[Item-finding records]
=====
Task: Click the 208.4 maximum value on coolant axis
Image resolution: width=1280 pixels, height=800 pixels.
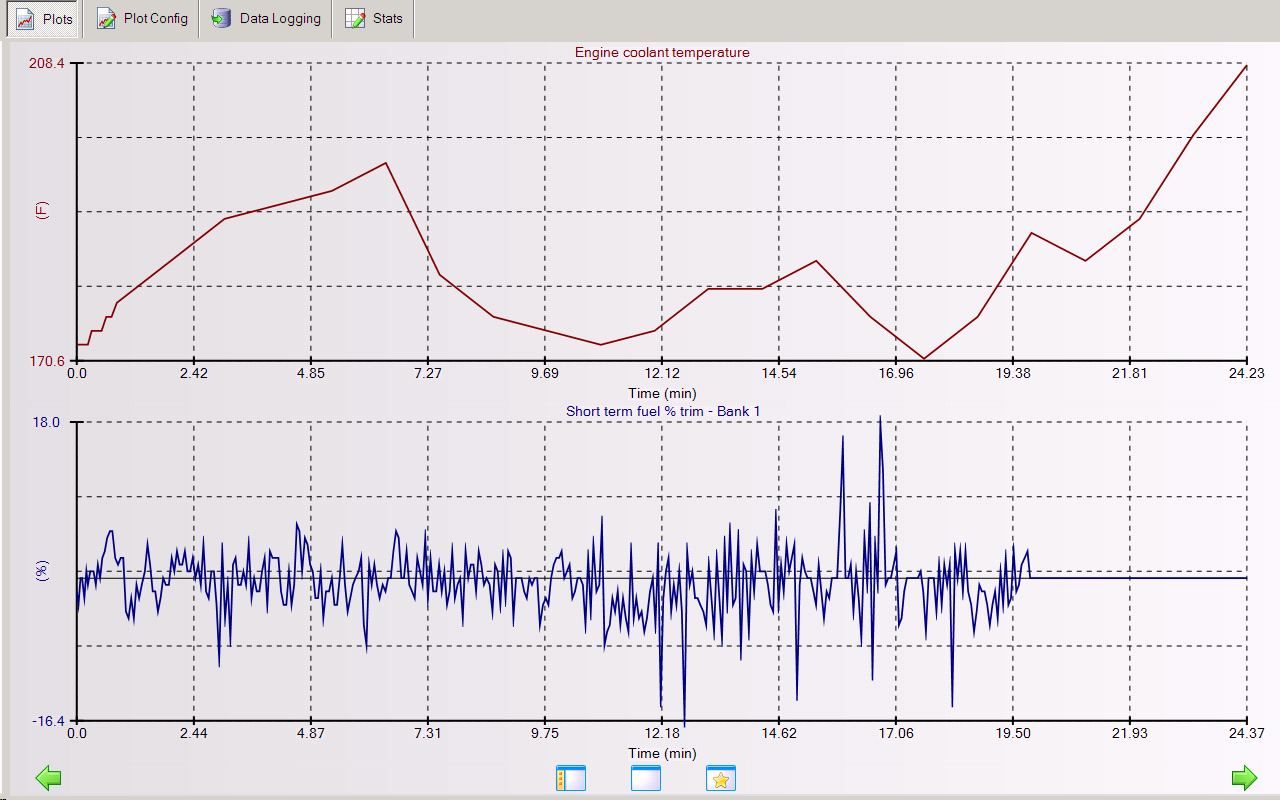Action: point(47,64)
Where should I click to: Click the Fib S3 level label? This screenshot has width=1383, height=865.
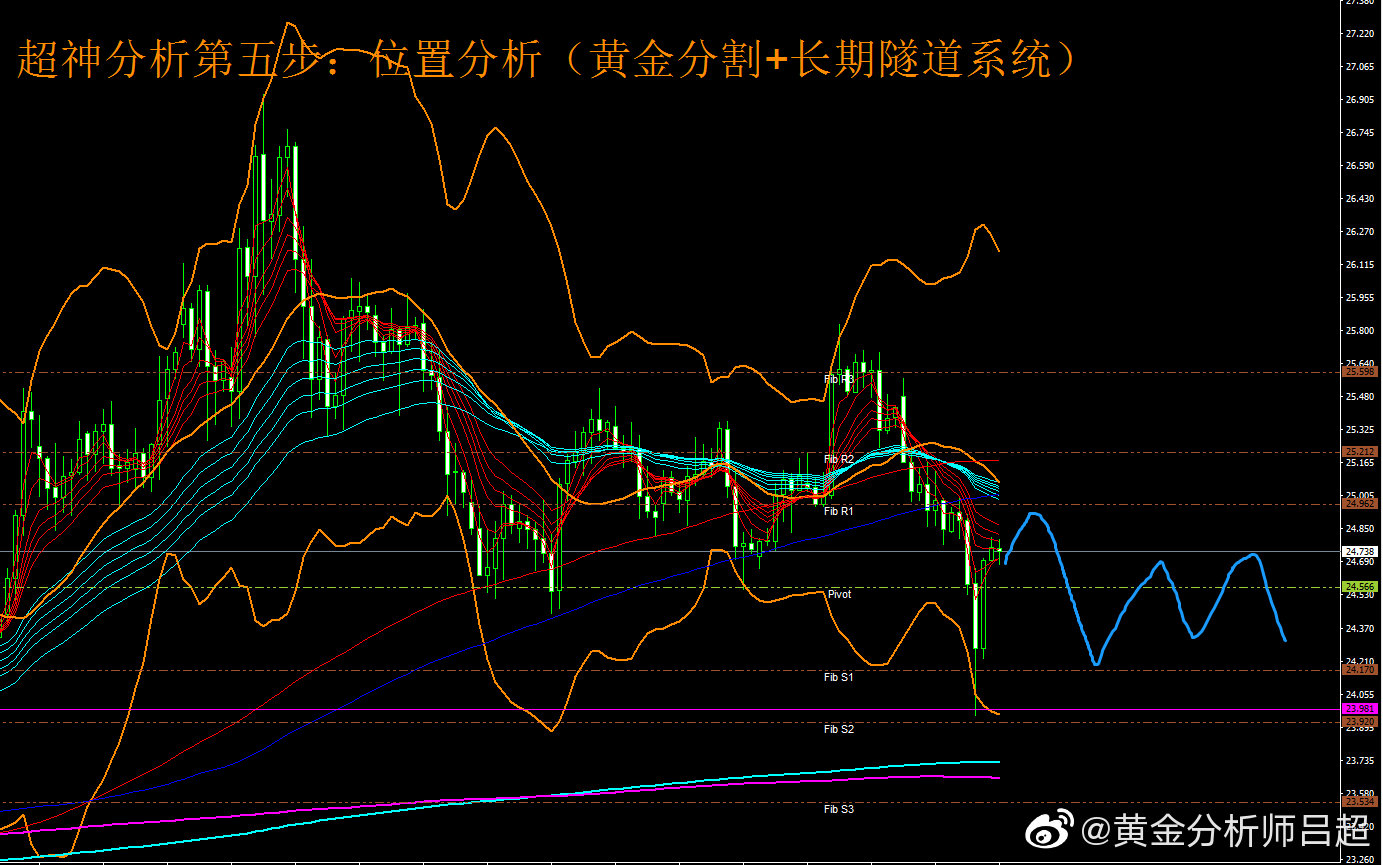(839, 809)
=====
Rewrite all of the rows above, substituting "peak" for "maximum" and leaving everything else unchanged. Leave the pictures out of your answer.

Output for this exercise:
Task: Click the 208.4 peak value on coolant axis
Image resolution: width=1280 pixels, height=800 pixels.
Action: point(47,64)
Where should I click to: Click the Fib S3 level label? This screenshot has width=1383, height=865.
(839, 809)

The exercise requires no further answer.